Sesame is primarily grown for its oil-bearing seed in different countries. Beside the high oil content, sesame seeds contain almost 18% protein, and among the fatty acids, oleic acid (39.6%) and linoleic acid (46%) are the two main components with the ideal ratio of almost 1:1 (Anilakumar et al. 2010). Until 2013, the molecular mechanisms of the high oil content and quality in sesame seeds were unclear. An association mapping of oil and protein contents and oleic and linoleic acid concentrations based on multi-environment trials was conducted using 79 simple sequence repeats (SSR), sequence-related amplified polymorphism (SRAP), and amplified fragment length polymorphism (AFLP) markers in 216 Chinese sesame accessions (Wei et al. 2013). Only one associated marker (M15E10-3) was identified for oil content in two environments suggesting inadequate molecular markers and/or germplasm resources. On the basis of reference genome sequence, the sesame genome was found to harbor low copy of lipid-related genes (708) compared to soybean (1298). In a comprehensive GWAS for oil and quality traits in 705 sesame accessions under 4 environments, 13 significant associations were unraveled for oil, protein, sesamin, sesamolin, saturated fatty acids (SFA), unsaturated fatty acid (USFA), and their ratio SFA/USFA (Wei et al. 2013). Several causative genes were uncovered for oil content, sesamin, and sesamolin, but none were identified for oil quality indicating that still some more studies are required to unravel the genetic control of these valuable traits.

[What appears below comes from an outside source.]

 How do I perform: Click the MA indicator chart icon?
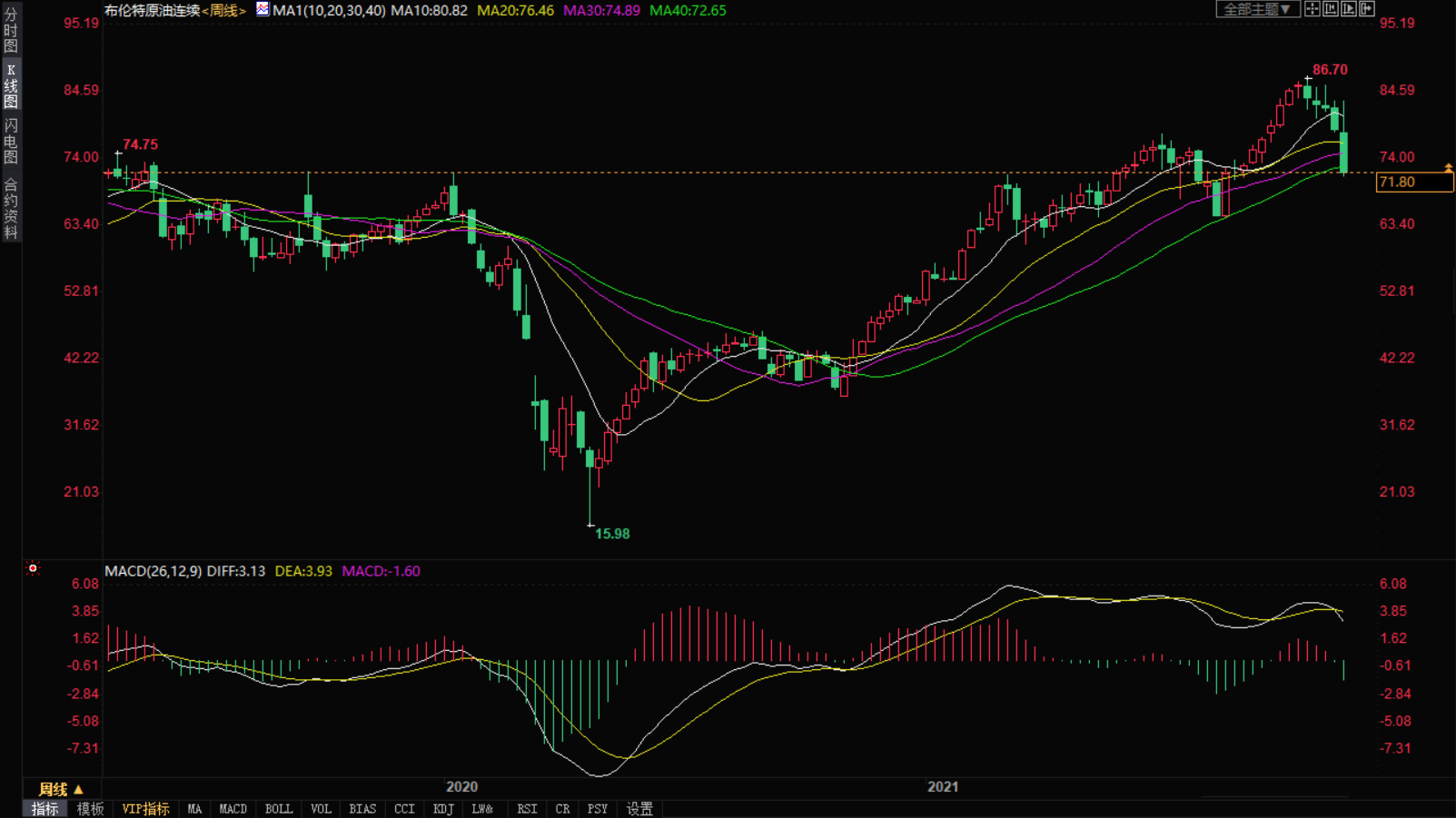pos(262,10)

Safflower has remained as a neglected crop due to its low seed oil content (28–36%). The nutritional value of safflower oil is related to its high level of polyunsaturated oils (Weiss 2000). Safflower oil contains about 75% linoleic acid that is essential for human nutrition (Weiss 2000). Knowles (1968) registered the first safflower accession UC-1 (PI 572434) having high-oleic acid (78%). Safflower cultivars with high-oleic acid content (>70%) have been developed and commercially successful and, two lines, CR-50 with high palmitic acid and CR-13 with high stearic acid, were developed (Hamdan et al. 2009). Incorporation of the high-oleic trait through conventional breeding techniques has been a slow process due to recessive inheritance and difficulties associated with phenotyping by biochemical methods. DNA-based marker-assisted selection (MAS) for high-oleic trait would accelerate the breeding efforts in safflower. A recent study with a set of high-oleic varieties were found to carry the same mutation in the fatty acid desaturase 2-1 gene, CtFAD2-1, which is presumed to be the “ol” allele associated with high-oleic acid content in safflower. Genotypic assays, namely, Kompetitive Allele Specific PCR (KASP) and the Amplifluor™ SNPs Genotyping System (Amplifluor®), were designed for the prediction of high-oleic trait based on the mutation in the CtFAD2–1. The assays were thoroughly validated in segregating populations derived from crosses between low- and high-oleic parents. Through marker-assisted backcrossing scheme, the high-oleic allele, “ol” from the exotic variety, Montola-2000 was incorporated into the background of popular Indian linoleic type variety, “Bhima,” and a set of promising high-oleic lines (75.2–81.8%) were developed (Kadirvel et al. 2020). These MAS-derived lines showed consistent expression of high-oleic acid content over seasons and comparable seed and oil yield performance with the local check varieties. The genotypic assays reported in this study were robust, nondestructive, and codominant and accurately predicted the high-oleic trait in segregating populations, thus recommending for fast-track breeding of high-oleic cultivars in safflower.
In niger, the fatty acid composition of oil from the accessions characterized at Ghinchi, Ethiopia, was analyzed using gas chromatography . Linoleic acid ranged from 74.8% to 79.1% with a mean of 76.6%. Contents of other fatty acids were palmitic acid (7.8–8.7%), stearic acid (5.8–7.4%), and oleic acid (trace amounts, 0.5–1.5%). Further evaluation of germplasm to identify genes for high-oleic traits as observed in other oil crops would help furtherance of oil quality for both consumption and industrial purposes in niger (Getinet and Sharma 1996).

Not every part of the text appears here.